[Task to complete] Beginning with the line that holds "Task: Open the photo attached to the tweet" and ending with the last line, please repeat the entries exactly and omit the pictures.
Content starts
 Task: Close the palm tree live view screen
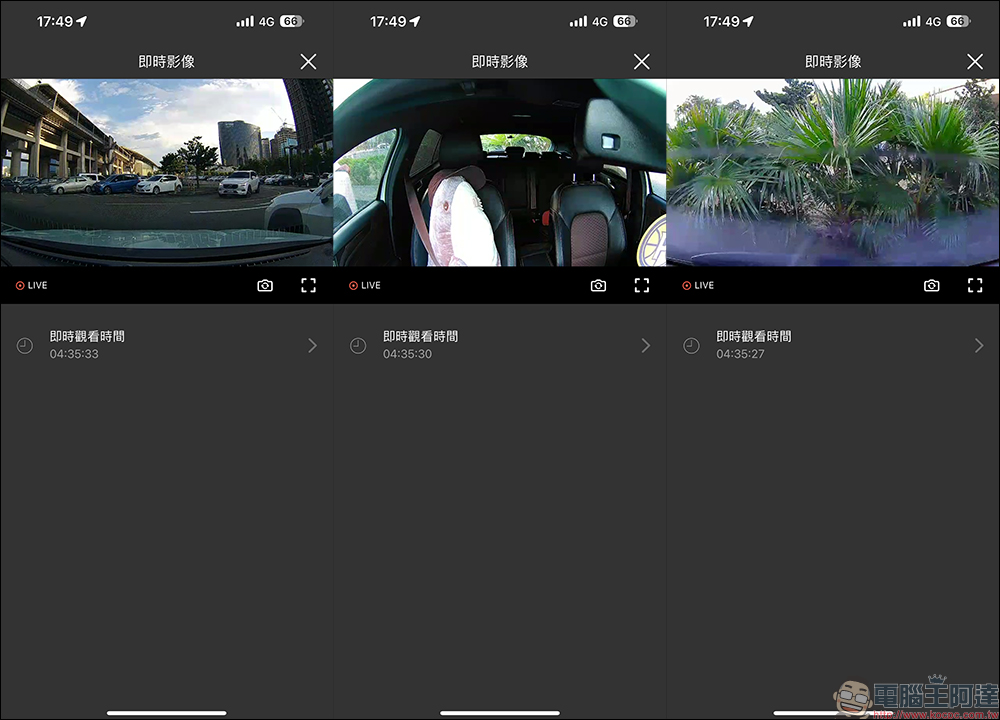tap(975, 62)
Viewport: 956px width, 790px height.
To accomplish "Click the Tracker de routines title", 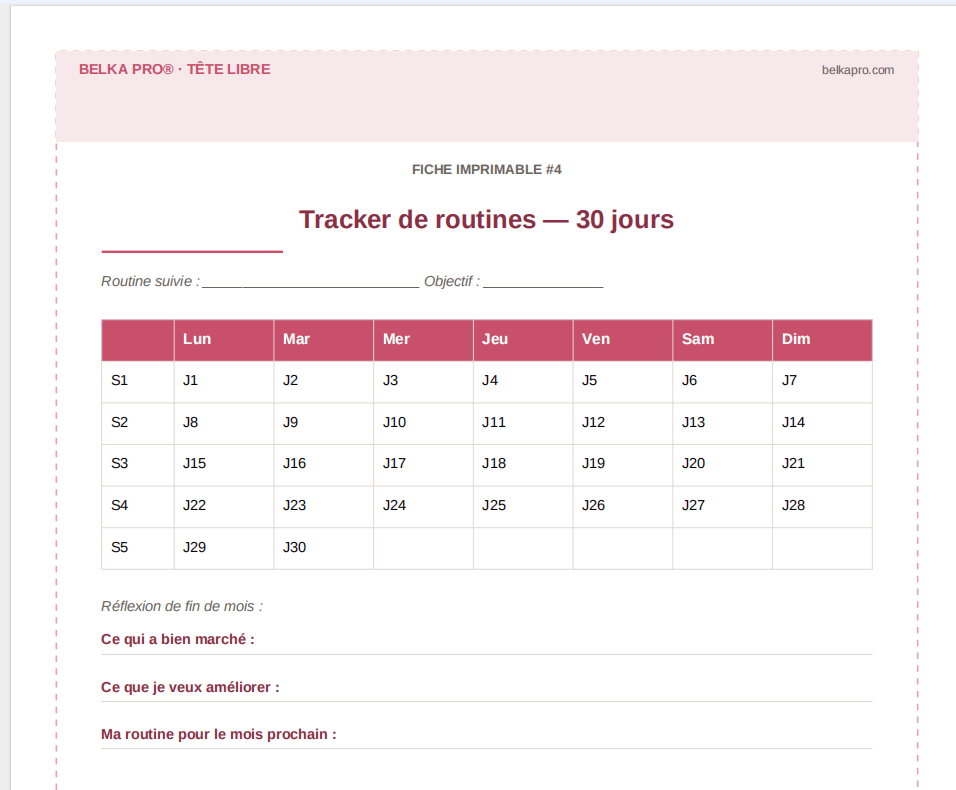I will pyautogui.click(x=486, y=219).
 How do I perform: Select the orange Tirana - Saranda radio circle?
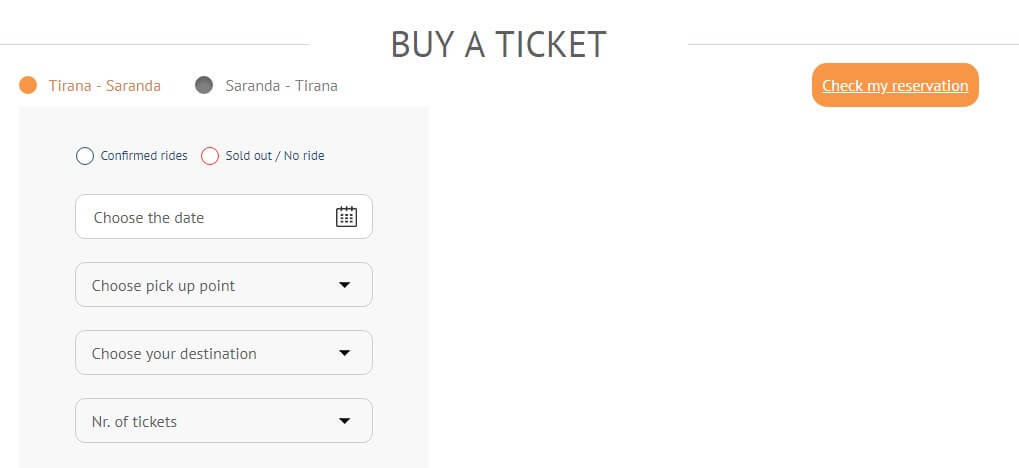pyautogui.click(x=28, y=85)
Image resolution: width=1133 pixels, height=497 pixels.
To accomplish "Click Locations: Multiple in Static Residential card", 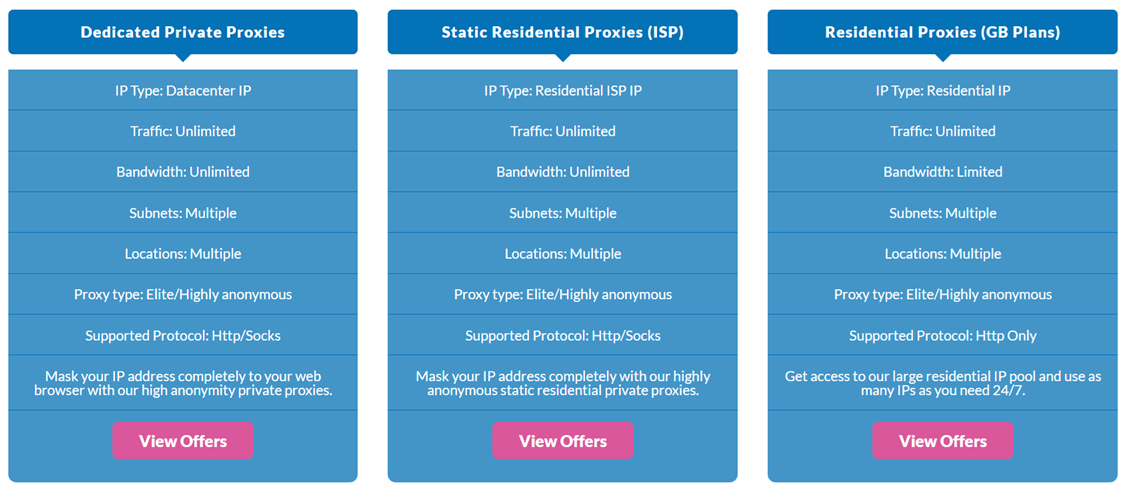I will 563,254.
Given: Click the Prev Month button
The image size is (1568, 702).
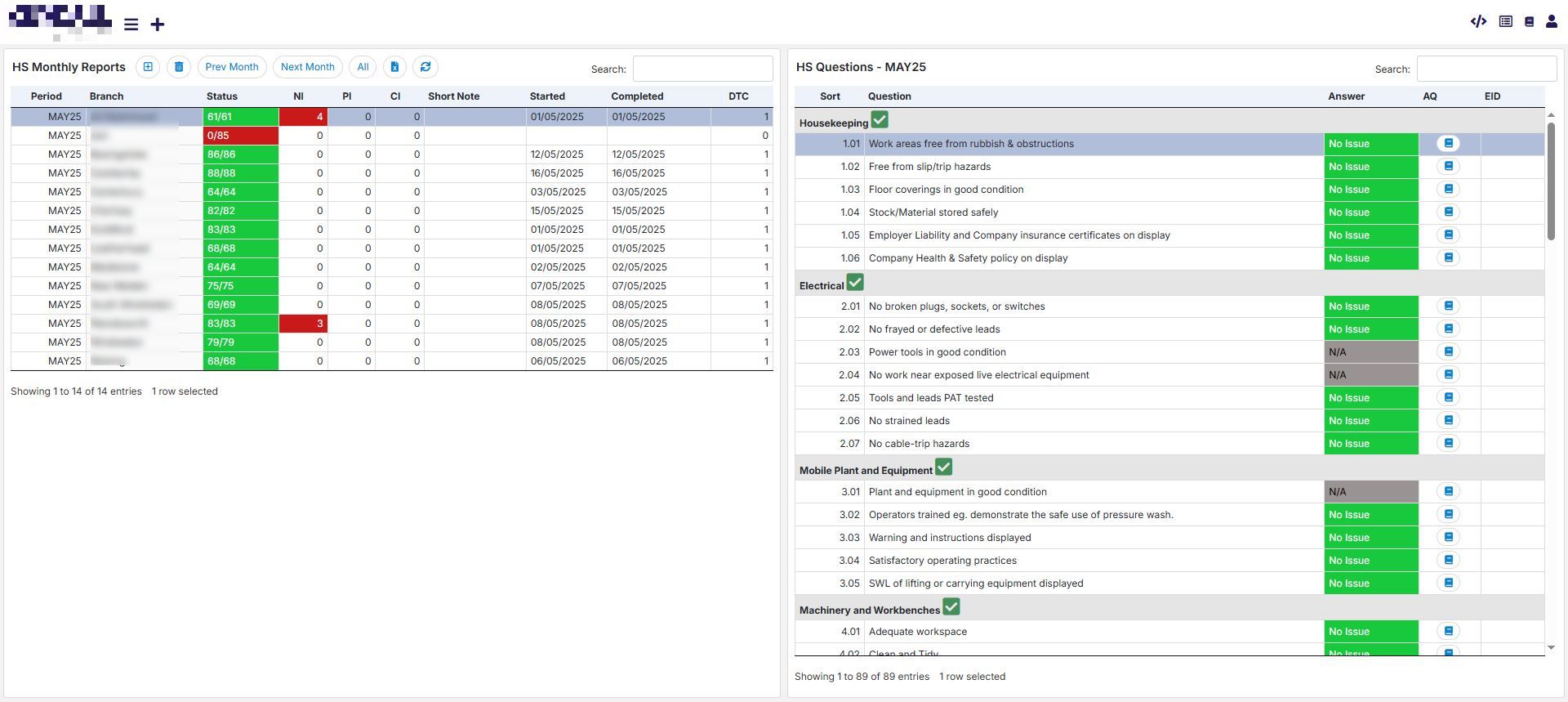Looking at the screenshot, I should pyautogui.click(x=232, y=67).
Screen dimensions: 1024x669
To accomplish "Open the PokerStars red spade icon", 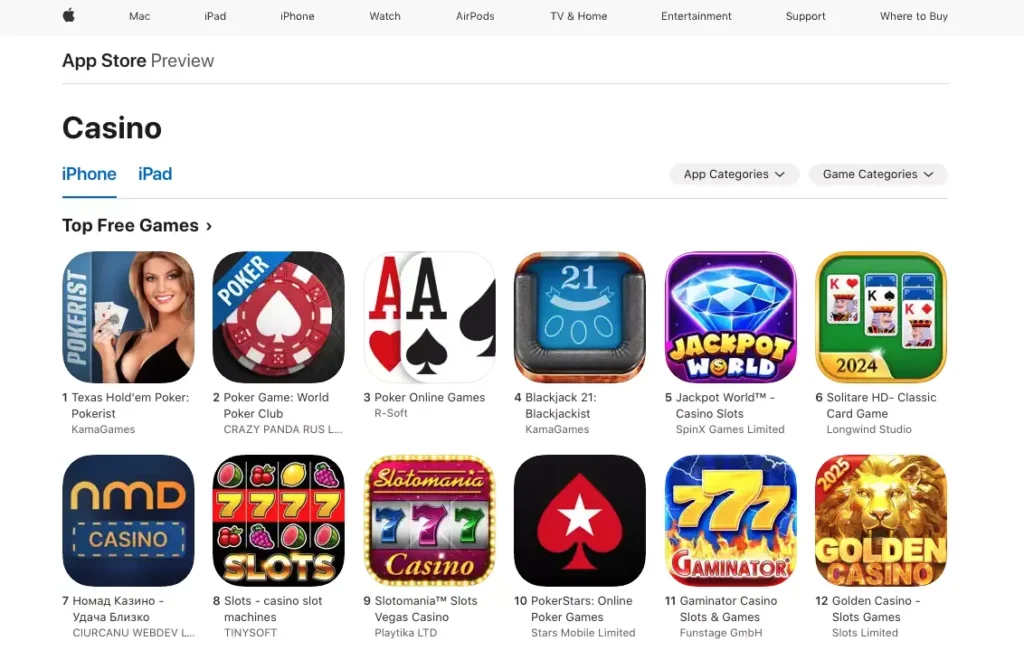I will click(580, 521).
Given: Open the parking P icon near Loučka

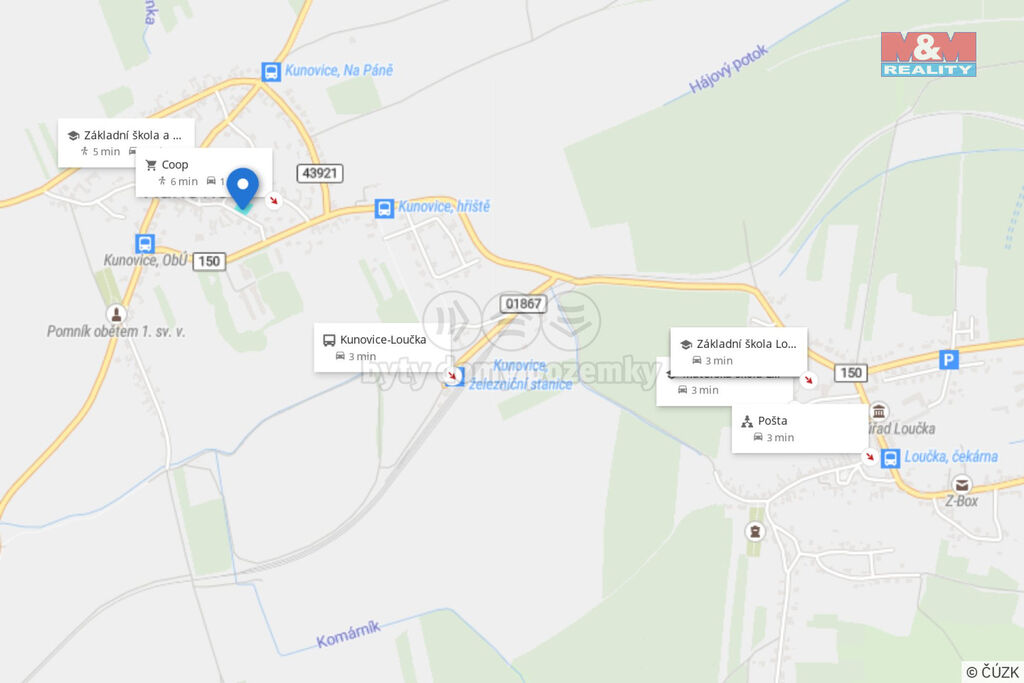Looking at the screenshot, I should (949, 359).
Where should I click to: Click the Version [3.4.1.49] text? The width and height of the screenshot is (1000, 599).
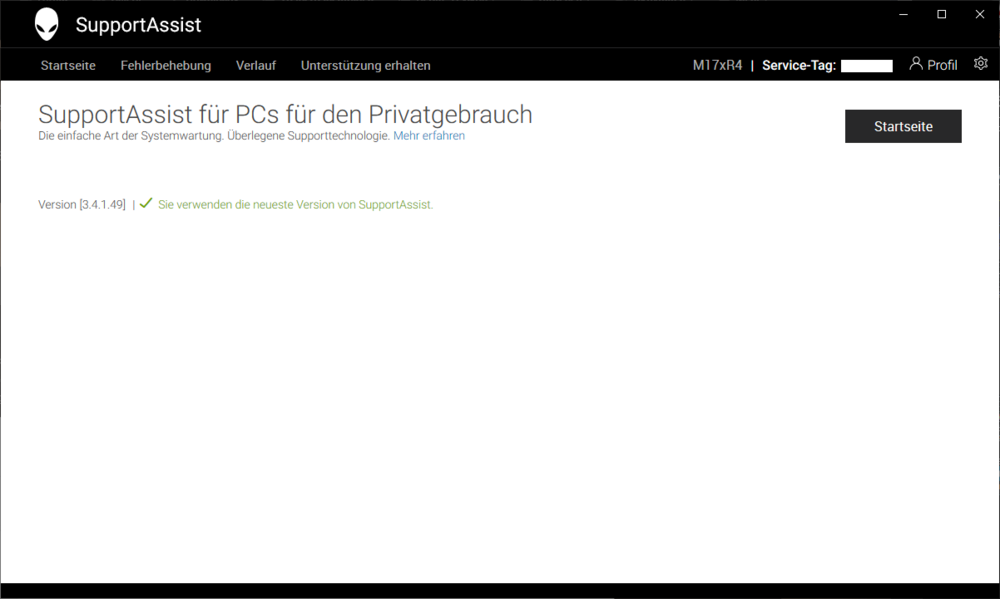[82, 204]
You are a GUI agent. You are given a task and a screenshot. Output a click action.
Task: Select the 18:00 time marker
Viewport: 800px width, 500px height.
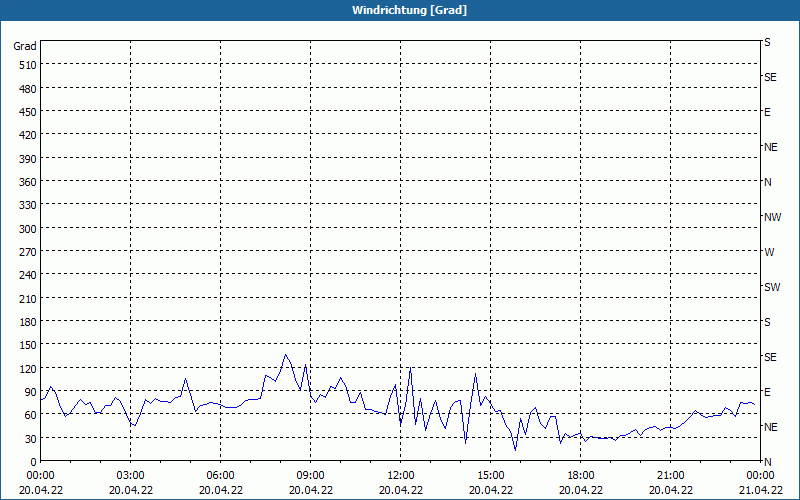(x=580, y=475)
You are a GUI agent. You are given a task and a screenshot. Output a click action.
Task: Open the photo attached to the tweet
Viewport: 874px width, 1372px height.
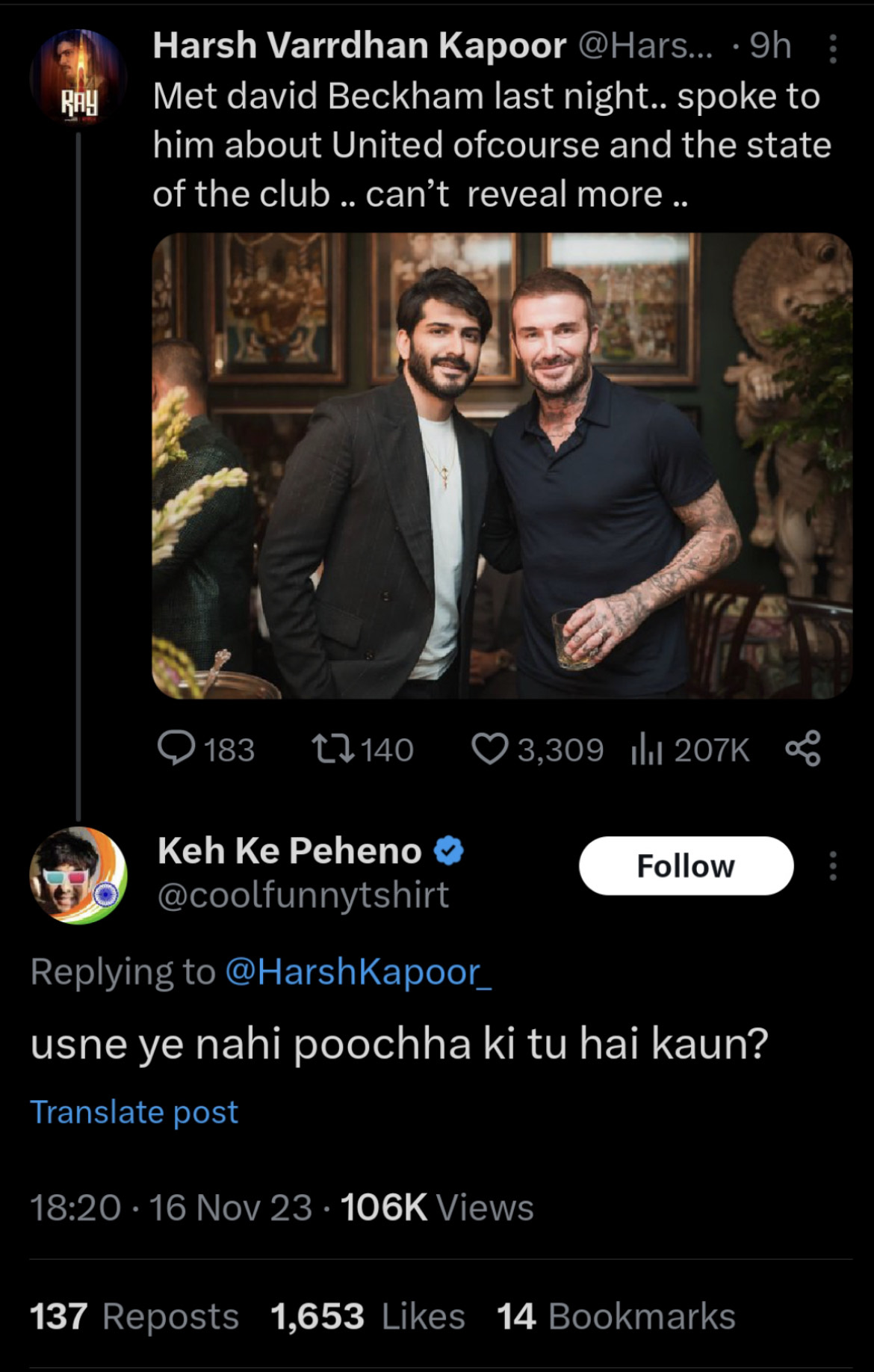pyautogui.click(x=502, y=466)
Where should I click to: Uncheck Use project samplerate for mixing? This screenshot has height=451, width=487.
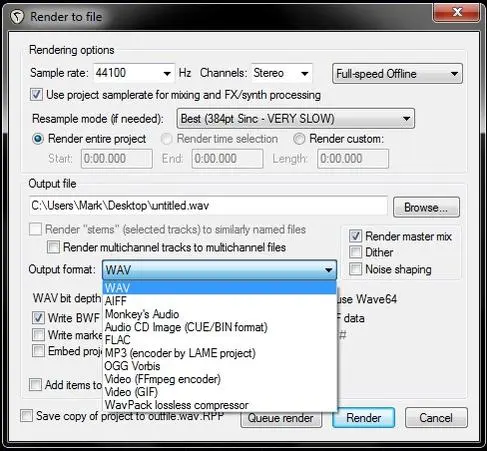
Content ends
[Solution]
Task: Open the photo attached to the tweet
Viewport: 874px width, 1372px height.
pyautogui.click(x=502, y=466)
Where should I click to: Uncheck Use project samplerate for mixing? This screenshot has height=451, width=487.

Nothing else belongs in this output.